> [Selection]:
+ + + + +

But these photos are from my trip to Sapporo a couple of months back. We actually went to St. Marc cafe for breakfast twice, since there was a fairly large outlet near our hotel and it wasn’t really crowded on both occasions when we went.

On the first visit, I ordered the chocolate croissant and it still tastes good. I think the ones in Singapore aren’t too bad either, just that somehow it feels nicer having it in Japan. For some reason. Haha. Double standards, I know.
On our second visit, I decided to try something else, which was a ham and egg mayonnaise sandwich, which I really love because the bun used is somewhat like a cross between a brioche and croissant. Or basically croissants are generally buttery anyway so that explains why I feel as though it’s like a brioche.Yummy bliss.
My friend tried the french toast, which looks a little limp, but I think it still tasted ok overall. Most of their pastries are already prepared and displayed on an open shelf that you could just pick up and pay, and they won’t be re-heated again so I guess that explains the general “limp-ness” of how they look, as compared to freshly-baked/prepared items that tend to look more fluffed up. I cannot recall what the other item contained within, but it’s a different version of the croissant, i.e. different filling contained within. So far, I have tried the matcha-flavoured croissant and a strawberry daifuku version before, in addition to the original chocolate. They are all pretty nice, because the filling is typically not so sweet and complements the savoury buttery croissant well, which of course also goes perfectly with a cup of piping hot coffee, especially on cool chilly days.Ah.. how I miss Japan!

+ + + + +

> [Collected data]:
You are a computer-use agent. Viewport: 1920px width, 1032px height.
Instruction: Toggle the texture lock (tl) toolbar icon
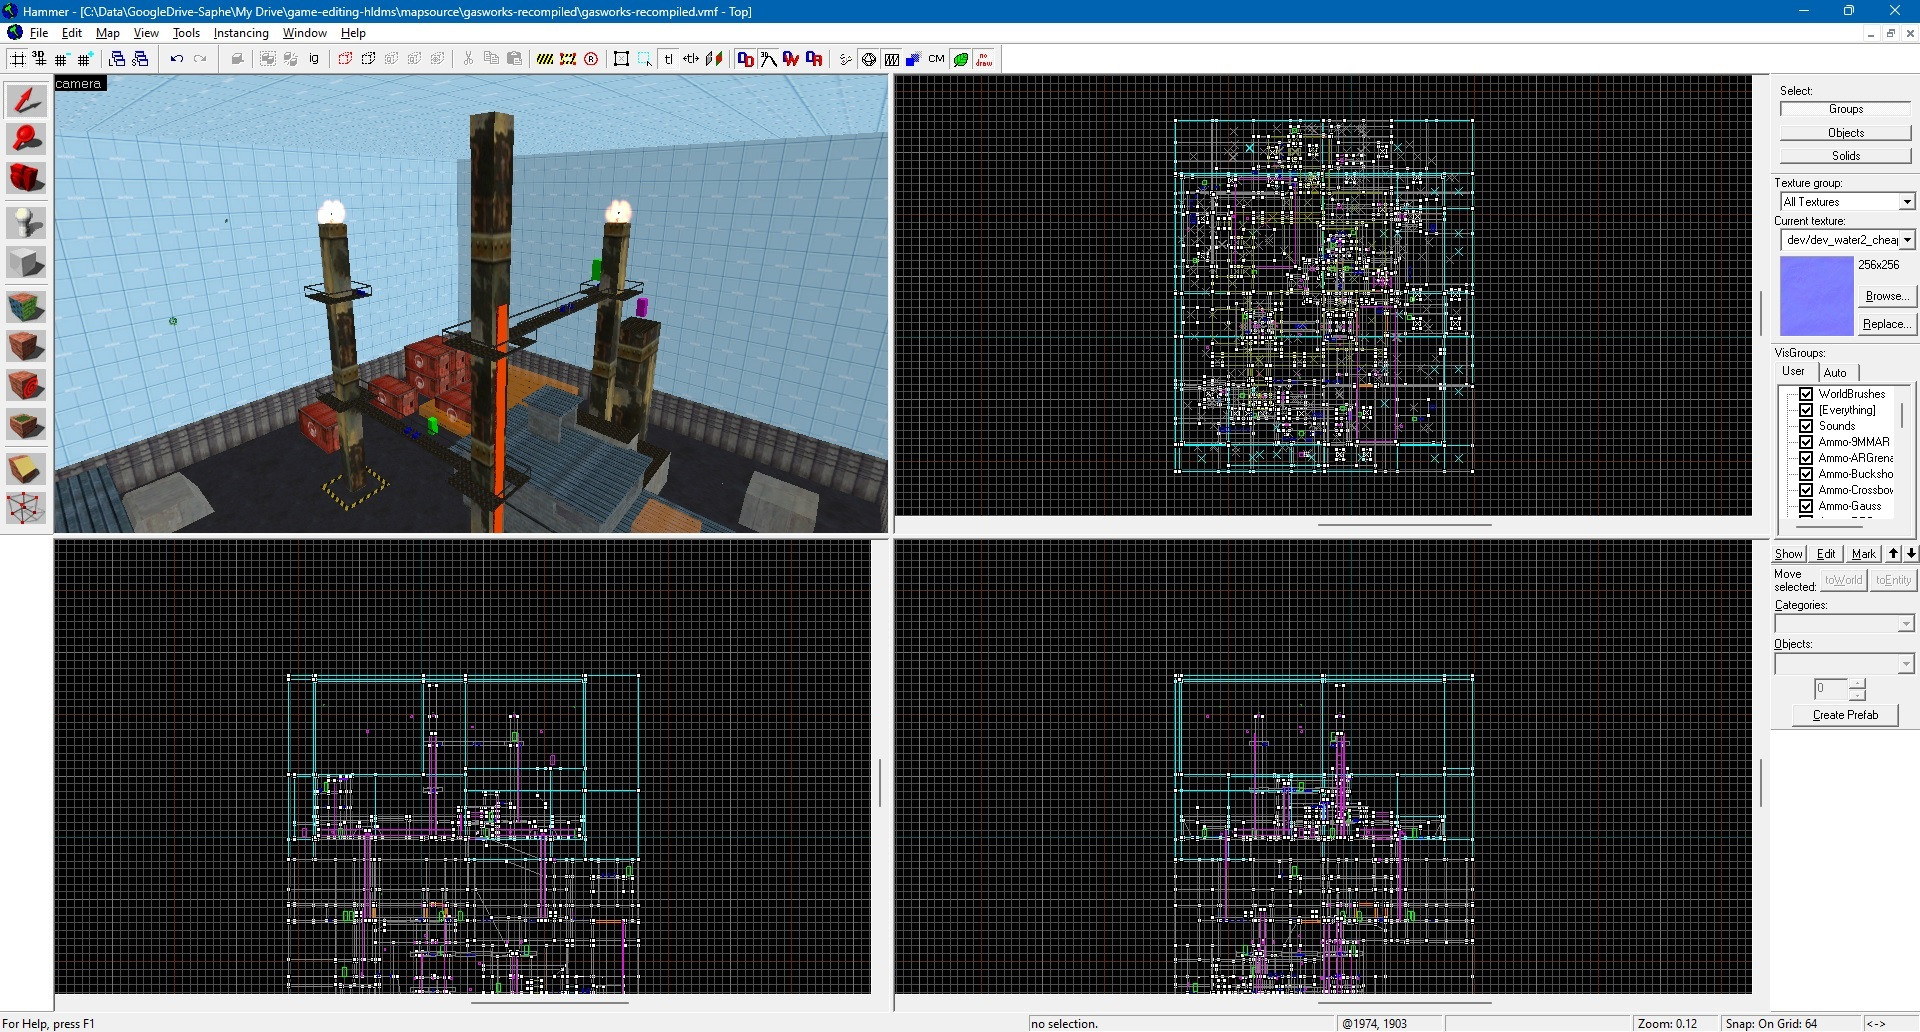pyautogui.click(x=668, y=59)
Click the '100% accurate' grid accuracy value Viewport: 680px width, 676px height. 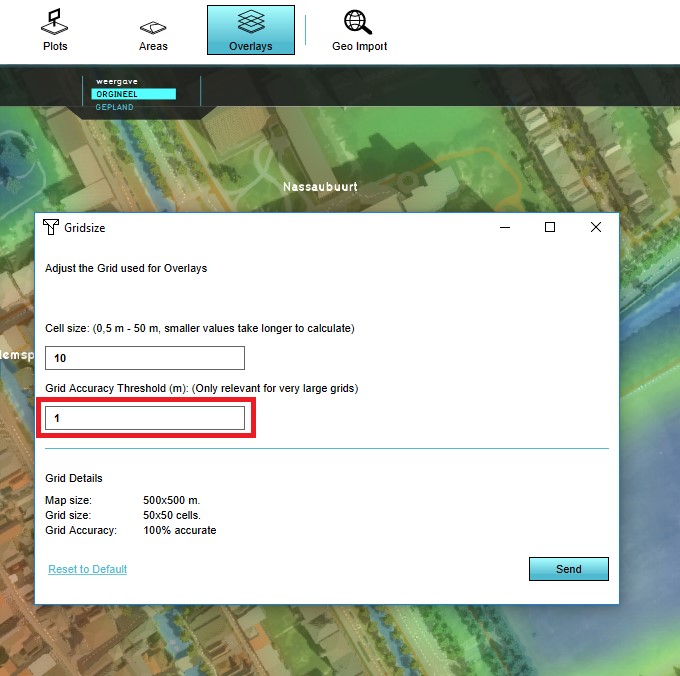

+ + + + +

> [Problem to work on]:
Reproduce the St. Marc cafe text word for word, beginning at the words "On our second" and stopping after "a brioche.Yummy bliss.".

> [Solution to the problem]:
On our second visit, I decided to try something else, which was a ham and egg mayonnaise sandwich, which I really love because the bun used is somewhat like a cross between a brioche and croissant. Or basically croissants are generally buttery anyway so that explains why I feel as though it’s like a brioche.Yummy bliss.